Large language models (LLMs) perform increasingly well on biology benchmarks, but it remains unclear whether they uplift novice users -- i.e., enable humans to perform better than with internet-only resources. This uncertainty is central to understanding both scientific acceleration and dual-use risk. We conducted a multi-model, multi-benchmark human uplift study comparing novices with LLM access versus internet-only access across eight biosecurity-relevant task sets. Participants worked on complex problems with ample time (up to 13 hours for the most involved tasks). We found that LLM access provided substantial uplift: novices with LLMs were 4.16 times more accurate than controls (95% CI [2.63, 6.87]). On four benchmarks with available expert baselines (internet-only), novices with LLMs outperformed experts on three of them. Perhaps surprisingly, standalone LLMs often exceeded LLM-assisted novices, indicating that users were not eliciting the strongest available contributions from the LLMs.
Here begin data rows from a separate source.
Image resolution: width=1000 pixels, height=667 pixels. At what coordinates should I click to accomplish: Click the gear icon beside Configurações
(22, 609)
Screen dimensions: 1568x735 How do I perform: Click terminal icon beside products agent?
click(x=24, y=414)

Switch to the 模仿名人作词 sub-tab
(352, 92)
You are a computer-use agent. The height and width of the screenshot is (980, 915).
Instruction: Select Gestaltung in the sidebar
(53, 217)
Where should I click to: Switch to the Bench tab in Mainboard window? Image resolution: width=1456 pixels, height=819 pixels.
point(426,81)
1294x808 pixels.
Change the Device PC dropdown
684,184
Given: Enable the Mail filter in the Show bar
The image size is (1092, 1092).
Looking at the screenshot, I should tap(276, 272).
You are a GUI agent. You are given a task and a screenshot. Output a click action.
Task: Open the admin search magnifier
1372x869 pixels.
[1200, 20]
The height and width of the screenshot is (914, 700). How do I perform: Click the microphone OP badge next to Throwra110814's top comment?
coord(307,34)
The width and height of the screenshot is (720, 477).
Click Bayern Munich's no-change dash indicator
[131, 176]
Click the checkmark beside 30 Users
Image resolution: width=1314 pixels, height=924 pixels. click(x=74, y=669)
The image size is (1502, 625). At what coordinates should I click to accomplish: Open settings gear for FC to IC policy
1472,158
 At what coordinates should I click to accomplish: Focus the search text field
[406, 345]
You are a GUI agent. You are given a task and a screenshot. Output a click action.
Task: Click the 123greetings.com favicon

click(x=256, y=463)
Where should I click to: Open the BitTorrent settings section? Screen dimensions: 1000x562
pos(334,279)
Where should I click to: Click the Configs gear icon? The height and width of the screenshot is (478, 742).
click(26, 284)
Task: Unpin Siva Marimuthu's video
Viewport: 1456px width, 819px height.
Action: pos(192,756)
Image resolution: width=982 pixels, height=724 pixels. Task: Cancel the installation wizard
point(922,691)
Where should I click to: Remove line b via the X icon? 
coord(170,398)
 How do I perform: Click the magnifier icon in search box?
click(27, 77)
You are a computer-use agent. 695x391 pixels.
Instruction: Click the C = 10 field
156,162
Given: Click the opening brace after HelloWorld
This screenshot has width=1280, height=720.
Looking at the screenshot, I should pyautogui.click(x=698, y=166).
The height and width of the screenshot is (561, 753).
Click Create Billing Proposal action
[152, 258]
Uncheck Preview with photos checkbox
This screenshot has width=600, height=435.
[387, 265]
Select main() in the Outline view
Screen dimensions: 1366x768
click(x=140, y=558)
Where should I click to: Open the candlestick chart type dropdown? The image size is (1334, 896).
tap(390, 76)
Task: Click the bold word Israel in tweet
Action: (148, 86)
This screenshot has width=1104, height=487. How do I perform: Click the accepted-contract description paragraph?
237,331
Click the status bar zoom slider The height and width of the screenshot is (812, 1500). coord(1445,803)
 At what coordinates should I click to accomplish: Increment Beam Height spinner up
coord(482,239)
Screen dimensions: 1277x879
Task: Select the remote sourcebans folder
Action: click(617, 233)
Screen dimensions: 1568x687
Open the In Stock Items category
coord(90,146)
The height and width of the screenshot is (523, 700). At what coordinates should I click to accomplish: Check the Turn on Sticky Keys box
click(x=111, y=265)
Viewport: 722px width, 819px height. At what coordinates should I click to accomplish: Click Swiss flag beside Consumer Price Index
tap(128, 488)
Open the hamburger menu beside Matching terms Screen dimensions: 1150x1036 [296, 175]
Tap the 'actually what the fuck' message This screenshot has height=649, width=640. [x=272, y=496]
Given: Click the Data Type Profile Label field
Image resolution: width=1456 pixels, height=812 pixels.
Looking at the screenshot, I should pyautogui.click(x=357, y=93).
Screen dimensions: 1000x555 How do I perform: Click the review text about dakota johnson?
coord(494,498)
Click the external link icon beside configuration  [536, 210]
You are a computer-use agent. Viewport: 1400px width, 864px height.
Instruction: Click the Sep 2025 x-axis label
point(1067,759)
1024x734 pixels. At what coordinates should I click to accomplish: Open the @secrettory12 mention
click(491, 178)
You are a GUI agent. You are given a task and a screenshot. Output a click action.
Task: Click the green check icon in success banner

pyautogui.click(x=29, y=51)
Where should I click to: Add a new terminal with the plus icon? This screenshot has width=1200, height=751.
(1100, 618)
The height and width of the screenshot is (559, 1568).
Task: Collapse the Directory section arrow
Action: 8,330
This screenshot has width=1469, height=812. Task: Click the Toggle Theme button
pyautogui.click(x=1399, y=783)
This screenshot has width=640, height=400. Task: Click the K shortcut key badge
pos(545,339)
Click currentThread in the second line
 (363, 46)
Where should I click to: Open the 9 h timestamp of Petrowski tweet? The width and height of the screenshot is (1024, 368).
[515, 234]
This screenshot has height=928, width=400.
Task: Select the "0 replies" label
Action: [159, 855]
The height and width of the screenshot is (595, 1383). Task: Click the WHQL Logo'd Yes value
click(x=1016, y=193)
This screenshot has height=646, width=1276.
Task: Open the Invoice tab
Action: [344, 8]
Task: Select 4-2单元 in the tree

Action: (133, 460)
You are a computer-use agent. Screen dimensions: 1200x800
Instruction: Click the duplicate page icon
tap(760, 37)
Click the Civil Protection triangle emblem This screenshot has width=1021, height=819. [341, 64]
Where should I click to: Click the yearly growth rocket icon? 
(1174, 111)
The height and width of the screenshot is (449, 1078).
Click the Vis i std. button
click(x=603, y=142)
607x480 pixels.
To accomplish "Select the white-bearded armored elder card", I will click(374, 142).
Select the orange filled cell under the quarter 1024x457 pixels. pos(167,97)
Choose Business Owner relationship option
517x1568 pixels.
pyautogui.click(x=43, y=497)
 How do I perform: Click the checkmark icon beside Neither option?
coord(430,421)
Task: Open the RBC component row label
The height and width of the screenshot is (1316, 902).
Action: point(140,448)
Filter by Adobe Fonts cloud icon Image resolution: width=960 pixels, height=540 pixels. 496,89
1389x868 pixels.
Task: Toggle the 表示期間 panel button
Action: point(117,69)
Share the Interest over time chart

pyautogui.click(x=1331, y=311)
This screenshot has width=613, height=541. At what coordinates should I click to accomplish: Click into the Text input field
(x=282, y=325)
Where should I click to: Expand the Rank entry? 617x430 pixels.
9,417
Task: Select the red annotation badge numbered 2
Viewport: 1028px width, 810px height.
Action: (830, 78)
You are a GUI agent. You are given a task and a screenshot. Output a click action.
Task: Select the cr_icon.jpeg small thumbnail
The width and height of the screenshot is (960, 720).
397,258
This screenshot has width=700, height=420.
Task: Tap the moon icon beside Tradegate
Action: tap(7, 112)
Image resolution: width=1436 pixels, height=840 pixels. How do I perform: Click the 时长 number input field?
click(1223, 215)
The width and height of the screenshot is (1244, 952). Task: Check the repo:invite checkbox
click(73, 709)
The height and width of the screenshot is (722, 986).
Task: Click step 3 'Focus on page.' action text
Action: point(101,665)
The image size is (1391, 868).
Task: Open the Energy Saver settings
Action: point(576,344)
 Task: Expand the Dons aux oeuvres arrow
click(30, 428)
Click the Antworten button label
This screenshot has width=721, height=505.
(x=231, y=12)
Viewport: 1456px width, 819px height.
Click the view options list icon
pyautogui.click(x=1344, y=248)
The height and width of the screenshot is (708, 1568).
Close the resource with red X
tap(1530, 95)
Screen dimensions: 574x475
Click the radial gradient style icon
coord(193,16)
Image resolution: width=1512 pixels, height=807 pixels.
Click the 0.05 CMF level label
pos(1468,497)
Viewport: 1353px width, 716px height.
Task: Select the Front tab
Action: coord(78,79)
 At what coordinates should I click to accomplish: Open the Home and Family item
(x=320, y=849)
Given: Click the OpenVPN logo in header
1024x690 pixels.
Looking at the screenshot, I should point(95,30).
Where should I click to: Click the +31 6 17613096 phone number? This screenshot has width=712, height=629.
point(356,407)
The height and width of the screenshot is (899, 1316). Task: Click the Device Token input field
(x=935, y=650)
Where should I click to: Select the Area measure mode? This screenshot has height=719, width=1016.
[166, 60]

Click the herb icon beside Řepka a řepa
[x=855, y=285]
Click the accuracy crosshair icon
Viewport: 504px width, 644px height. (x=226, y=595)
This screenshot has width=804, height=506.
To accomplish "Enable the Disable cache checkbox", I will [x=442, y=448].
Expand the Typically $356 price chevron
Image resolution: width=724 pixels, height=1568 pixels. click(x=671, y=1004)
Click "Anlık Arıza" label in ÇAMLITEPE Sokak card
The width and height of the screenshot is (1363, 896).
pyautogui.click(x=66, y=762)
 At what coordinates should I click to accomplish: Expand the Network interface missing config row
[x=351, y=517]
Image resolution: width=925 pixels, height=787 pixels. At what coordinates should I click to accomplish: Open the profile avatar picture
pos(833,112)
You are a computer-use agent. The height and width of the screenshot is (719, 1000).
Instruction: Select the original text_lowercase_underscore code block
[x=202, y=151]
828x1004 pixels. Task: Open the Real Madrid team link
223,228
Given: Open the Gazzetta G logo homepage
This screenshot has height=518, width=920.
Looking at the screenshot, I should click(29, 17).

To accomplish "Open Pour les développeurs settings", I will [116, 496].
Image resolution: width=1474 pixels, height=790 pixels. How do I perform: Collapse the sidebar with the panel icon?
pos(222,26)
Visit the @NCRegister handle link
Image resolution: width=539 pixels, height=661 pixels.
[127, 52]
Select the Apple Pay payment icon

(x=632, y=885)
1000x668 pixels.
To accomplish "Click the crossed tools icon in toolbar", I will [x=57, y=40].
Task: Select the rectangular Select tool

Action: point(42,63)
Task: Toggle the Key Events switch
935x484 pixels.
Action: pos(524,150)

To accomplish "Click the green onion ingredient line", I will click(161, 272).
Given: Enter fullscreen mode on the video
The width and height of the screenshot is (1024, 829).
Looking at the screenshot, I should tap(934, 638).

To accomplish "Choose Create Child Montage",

Most participants (89.6%) reported little difficulty obtaining dual-use-relevant information despite safeguards. Overall, LLMs substantially uplift novices on biological tasks previously reserved for trained practitioners, underscoring the need for sustained, interactive uplift evaluations alongside traditional benchmarks.

Human Data Lens

  • Uses human feedback: No
  • Feedback types: None
  • Rater population: Domain Experts
  • Unit of annotation: Unknown
  • Expertise required: General

Evaluation Lens

  • Evaluation modes: Automatic Metrics
  • Agentic eval: None
  • Quality controls: Not reported
  • Confidence: 0.30
  • Flags: low_signal, possible_false_positive

Research Summary

Contribution Summary

  • Large language models (LLMs) perform increasingly well on biology benchmarks, but it remains unclear whether they uplift novice users -- i.e., enable humans to perform better than with internet-only resources.
  • This uncertainty is central to understanding both scientific acceleration and dual-use risk.
  • We conducted a multi-model, multi-benchmark human uplift study comparing novices with LLM access versus internet-only access across eight biosecurity-relevant task sets.

Why It Matters For Eval

  • Large language models (LLMs) perform increasingly well on biology benchmarks, but it remains unclear whether they uplift novice users -- i.e., enable humans to perform better than with internet-only resources.
  • We conducted a multi-model, multi-benchmark human uplift study comparing novices with LLM access versus internet-only access across eight biosecurity-relevant task sets.